If you delete crucial libraries from any other application - can you name a single one which responds by redownloading the library and then keeps working?

Normal applications don't put crucial libraries into some cache folders that may get deleted at any time… :wink:

But let's make some fair comparisons. I'm going to investigate how sbt, mill, scala-cli, and rustup behave here. That's the competition (or reference, or however you want to call it).

If things break the same for the other Scala tools, I guess I'll close this ticket and will go complain to coursier.

The other thing that I wanted to investigate was actually to see how the newest iteration of JavaScript package managers does things. (Especially yarn "blueberry"). They have also some kind of global cache; and do a lot of smart things on top to keep things fast, even if your cache has tens of thousand of entries, and projects use subsets of thousands of them in their local build.

But this could end up in reworking how coursier works. Maybe even a new tool would be needed. So I don't think anything will happen quickly.

It's also a long discussion, but it's far from this simple. For instance: Loading the build (and thus potentially coursier resolving and reloading of bloop files) can also be triggered from a cold JVM. This is the case when you add sourcegen to your build or when running scripts. Doing potentially thousands of IO operations multiple times is disastrous, especially if you're already pushing your machine a bit. bleep has to be fast in those contexts too.

First of all: Bleep needs to stay fast, as this is one of the important sales pitches. I fully agree.

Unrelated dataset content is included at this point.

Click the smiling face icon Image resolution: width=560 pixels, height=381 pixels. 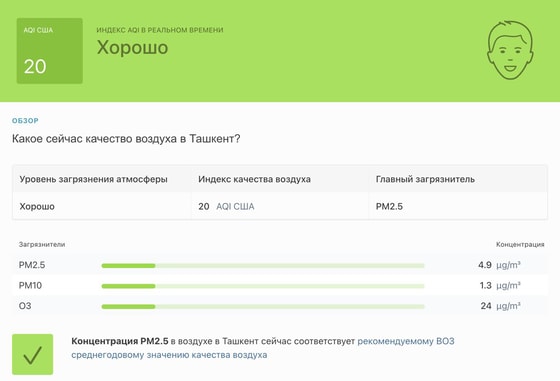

I hate how slow modern software is. Computers are ultra fast, but our software is laughable slow, and this gets worse every day—because people just don't care.

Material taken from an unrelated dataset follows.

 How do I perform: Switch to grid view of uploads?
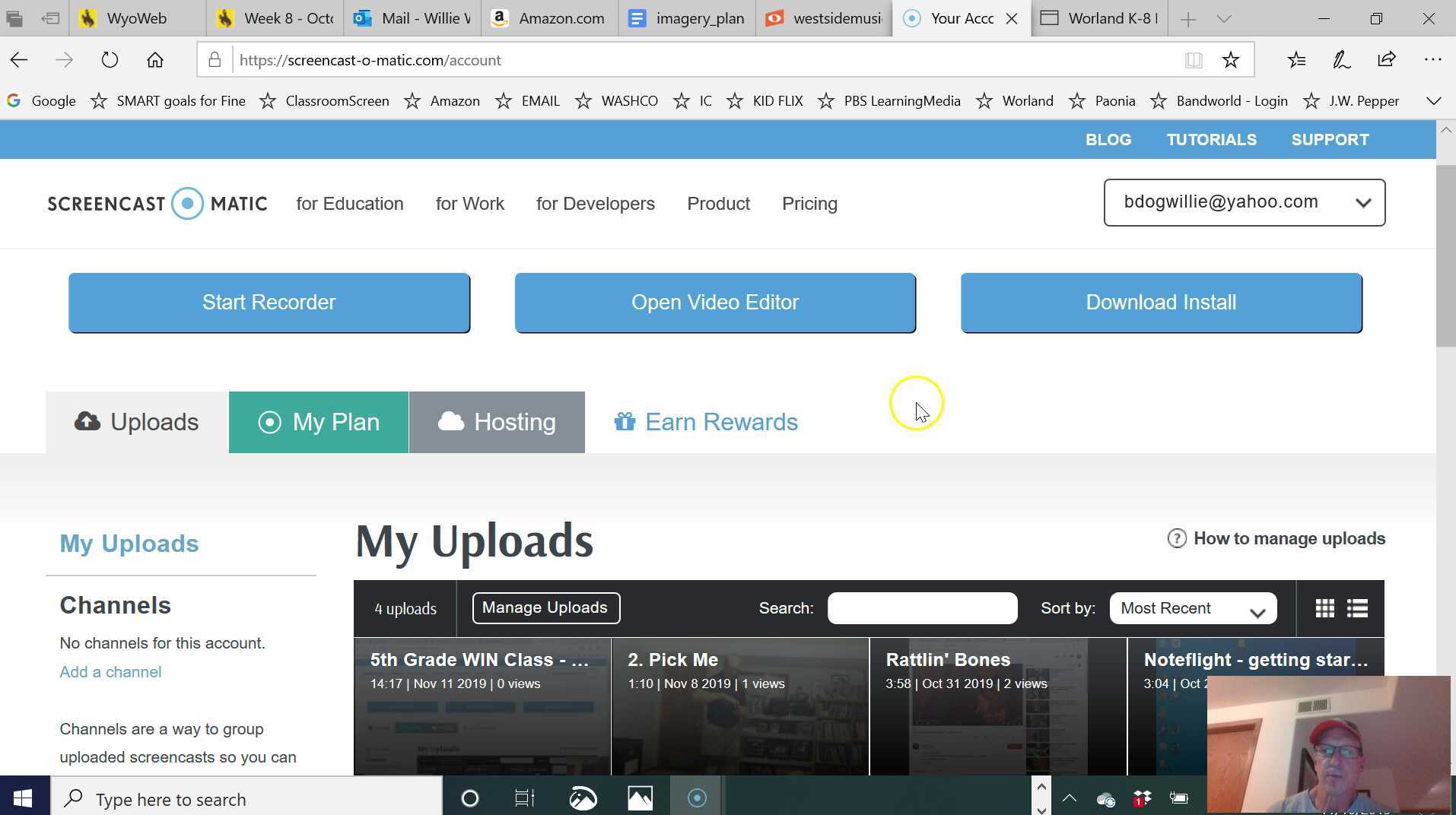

But there are for sure solutions that keep things fast, but also work correctly. I'm sure there are…

As you don't think this issue is of priority for you feel free to just ignore it for the time being. :smile:

Like said, I will experiment a little bit with the competing Scala tools, and with the tools from other languages where one could take inspiration from. Let's see what I find out. (In case there is "nothing wrong" with bleep, and it's coursier not respecting reasonable specs, I'll just close this issue).

Once more, thanks for your patience!